EXERCISE DETAILS
From the line with "1456x819 pixels. How" through the final line, please write out the listing exactly, including both of those lines.

[GIVEN DATA Boundary: Start]

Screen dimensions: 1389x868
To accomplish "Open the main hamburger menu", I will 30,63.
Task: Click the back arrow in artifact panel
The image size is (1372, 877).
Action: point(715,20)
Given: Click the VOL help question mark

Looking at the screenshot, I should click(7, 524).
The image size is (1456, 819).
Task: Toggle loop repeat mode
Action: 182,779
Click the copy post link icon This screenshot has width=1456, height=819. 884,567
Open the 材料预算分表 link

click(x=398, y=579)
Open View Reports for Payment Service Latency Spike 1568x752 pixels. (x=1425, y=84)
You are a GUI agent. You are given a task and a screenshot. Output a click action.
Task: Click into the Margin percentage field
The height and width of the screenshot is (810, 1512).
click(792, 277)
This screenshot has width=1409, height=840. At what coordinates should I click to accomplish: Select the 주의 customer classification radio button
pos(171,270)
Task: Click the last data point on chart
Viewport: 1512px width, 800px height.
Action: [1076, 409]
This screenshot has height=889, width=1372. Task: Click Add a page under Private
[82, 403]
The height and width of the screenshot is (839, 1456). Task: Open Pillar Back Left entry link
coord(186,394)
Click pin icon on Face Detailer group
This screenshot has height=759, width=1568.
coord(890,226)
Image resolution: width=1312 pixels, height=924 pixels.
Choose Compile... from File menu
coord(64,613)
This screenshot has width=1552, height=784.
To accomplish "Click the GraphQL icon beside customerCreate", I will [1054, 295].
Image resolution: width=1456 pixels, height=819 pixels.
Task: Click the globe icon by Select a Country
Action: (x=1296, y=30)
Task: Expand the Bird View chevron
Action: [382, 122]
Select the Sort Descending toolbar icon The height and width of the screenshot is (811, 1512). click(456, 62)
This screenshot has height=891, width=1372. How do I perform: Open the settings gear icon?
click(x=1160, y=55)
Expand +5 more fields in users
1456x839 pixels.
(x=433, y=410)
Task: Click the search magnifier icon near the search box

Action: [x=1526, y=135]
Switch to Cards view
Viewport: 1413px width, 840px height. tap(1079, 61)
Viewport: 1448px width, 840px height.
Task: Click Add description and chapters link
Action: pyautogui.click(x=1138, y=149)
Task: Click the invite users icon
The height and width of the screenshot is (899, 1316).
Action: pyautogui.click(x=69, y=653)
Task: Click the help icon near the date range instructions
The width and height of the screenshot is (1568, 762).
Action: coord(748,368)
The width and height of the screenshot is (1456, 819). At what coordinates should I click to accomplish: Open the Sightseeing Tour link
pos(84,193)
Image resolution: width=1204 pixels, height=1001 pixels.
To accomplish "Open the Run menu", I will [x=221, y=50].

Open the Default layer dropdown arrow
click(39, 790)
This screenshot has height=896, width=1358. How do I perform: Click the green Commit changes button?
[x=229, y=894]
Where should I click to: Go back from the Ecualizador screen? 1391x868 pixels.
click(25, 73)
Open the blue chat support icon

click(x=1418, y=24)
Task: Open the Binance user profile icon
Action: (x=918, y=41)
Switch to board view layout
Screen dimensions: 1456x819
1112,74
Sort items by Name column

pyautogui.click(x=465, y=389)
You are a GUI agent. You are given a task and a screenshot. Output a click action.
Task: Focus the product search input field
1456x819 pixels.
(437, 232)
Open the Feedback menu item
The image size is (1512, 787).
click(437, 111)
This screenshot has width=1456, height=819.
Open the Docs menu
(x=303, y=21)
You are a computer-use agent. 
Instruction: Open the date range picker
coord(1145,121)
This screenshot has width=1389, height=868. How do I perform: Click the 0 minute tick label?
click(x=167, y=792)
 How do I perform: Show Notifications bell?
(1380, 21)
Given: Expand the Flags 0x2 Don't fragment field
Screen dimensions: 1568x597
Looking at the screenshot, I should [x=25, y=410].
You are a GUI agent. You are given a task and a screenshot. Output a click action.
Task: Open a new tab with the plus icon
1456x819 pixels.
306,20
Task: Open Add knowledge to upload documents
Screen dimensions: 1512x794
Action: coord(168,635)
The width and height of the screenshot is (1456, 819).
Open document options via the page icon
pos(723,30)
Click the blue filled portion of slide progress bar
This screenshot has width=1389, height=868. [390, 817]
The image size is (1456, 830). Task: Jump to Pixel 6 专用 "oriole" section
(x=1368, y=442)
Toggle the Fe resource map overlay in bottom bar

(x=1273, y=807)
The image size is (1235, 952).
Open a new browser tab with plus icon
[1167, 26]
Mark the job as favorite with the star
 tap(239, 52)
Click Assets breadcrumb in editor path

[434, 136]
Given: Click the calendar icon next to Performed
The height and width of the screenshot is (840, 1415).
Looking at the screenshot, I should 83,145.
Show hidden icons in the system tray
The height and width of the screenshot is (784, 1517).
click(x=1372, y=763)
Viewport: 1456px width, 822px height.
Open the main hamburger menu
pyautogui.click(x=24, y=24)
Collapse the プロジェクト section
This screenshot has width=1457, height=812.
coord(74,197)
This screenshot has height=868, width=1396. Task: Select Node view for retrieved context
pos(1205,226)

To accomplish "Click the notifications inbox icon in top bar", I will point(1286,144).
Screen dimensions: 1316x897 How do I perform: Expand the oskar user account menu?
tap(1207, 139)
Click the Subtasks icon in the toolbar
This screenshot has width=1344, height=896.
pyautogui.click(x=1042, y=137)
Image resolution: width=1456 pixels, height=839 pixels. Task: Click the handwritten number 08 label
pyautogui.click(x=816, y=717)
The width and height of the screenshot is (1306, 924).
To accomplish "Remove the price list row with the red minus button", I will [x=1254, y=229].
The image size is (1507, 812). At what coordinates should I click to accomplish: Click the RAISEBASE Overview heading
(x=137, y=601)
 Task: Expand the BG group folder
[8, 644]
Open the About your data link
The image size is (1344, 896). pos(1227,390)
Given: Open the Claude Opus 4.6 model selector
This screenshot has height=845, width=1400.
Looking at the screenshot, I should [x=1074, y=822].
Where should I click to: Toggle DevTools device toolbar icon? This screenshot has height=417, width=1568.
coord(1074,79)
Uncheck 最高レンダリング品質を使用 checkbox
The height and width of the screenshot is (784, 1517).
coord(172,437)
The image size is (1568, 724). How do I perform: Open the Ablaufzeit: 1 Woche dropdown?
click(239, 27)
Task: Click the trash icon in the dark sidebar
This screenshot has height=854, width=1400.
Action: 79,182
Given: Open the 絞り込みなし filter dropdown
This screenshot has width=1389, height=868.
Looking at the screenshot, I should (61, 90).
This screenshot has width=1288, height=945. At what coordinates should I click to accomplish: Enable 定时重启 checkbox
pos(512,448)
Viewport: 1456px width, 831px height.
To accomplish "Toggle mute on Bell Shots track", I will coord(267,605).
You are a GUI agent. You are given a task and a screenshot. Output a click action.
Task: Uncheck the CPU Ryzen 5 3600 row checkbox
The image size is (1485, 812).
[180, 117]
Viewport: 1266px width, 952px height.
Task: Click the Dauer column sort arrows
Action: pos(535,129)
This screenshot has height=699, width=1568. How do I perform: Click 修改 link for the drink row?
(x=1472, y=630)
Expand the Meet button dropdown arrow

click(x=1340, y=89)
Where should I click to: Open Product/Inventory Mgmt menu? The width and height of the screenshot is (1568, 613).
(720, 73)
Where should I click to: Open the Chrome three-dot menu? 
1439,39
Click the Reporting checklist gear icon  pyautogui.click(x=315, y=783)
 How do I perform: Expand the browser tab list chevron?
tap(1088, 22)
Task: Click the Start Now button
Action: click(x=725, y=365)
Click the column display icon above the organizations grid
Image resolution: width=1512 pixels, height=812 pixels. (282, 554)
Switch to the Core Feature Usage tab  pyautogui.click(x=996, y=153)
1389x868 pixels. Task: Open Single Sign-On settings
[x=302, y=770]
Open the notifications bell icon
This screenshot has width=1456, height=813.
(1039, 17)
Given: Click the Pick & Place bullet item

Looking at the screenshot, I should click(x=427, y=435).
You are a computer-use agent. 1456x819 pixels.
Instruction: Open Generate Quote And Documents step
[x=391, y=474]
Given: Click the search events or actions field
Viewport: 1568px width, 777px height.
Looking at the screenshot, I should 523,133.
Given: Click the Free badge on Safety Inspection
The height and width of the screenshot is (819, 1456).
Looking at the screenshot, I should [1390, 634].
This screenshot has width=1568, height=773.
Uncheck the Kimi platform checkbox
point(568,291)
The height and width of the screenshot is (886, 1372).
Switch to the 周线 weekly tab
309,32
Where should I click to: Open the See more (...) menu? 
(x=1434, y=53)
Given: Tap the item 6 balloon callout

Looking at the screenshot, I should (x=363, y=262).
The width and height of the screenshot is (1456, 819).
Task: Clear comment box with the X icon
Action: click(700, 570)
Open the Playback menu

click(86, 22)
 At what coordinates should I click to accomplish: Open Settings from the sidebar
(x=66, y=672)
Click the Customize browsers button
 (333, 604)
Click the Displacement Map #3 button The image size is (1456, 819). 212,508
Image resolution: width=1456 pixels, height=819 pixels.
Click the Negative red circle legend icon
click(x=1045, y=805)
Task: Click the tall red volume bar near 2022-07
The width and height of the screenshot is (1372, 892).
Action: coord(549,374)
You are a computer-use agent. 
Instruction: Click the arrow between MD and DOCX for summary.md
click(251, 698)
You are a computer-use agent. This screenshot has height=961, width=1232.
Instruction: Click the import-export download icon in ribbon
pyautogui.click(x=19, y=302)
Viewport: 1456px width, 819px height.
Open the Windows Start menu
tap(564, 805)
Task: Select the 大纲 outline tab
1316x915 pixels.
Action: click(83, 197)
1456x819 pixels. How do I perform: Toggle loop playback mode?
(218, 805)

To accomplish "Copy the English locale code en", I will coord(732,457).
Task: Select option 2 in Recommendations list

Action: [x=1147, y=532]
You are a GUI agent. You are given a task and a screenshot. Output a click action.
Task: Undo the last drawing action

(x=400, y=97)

[GIVEN DATA Boundary: End]

YOUR SOLUTION
1456x819 pixels. How do I perform: Toggle loop playback mode?
(218, 805)

To accomplish "Copy the English locale code en", I will coord(732,457).
Task: Select option 2 in Recommendations list

Action: [x=1147, y=532]
You are a GUI agent. You are given a task and a screenshot. Output a click action.
Task: Undo the last drawing action

(x=400, y=97)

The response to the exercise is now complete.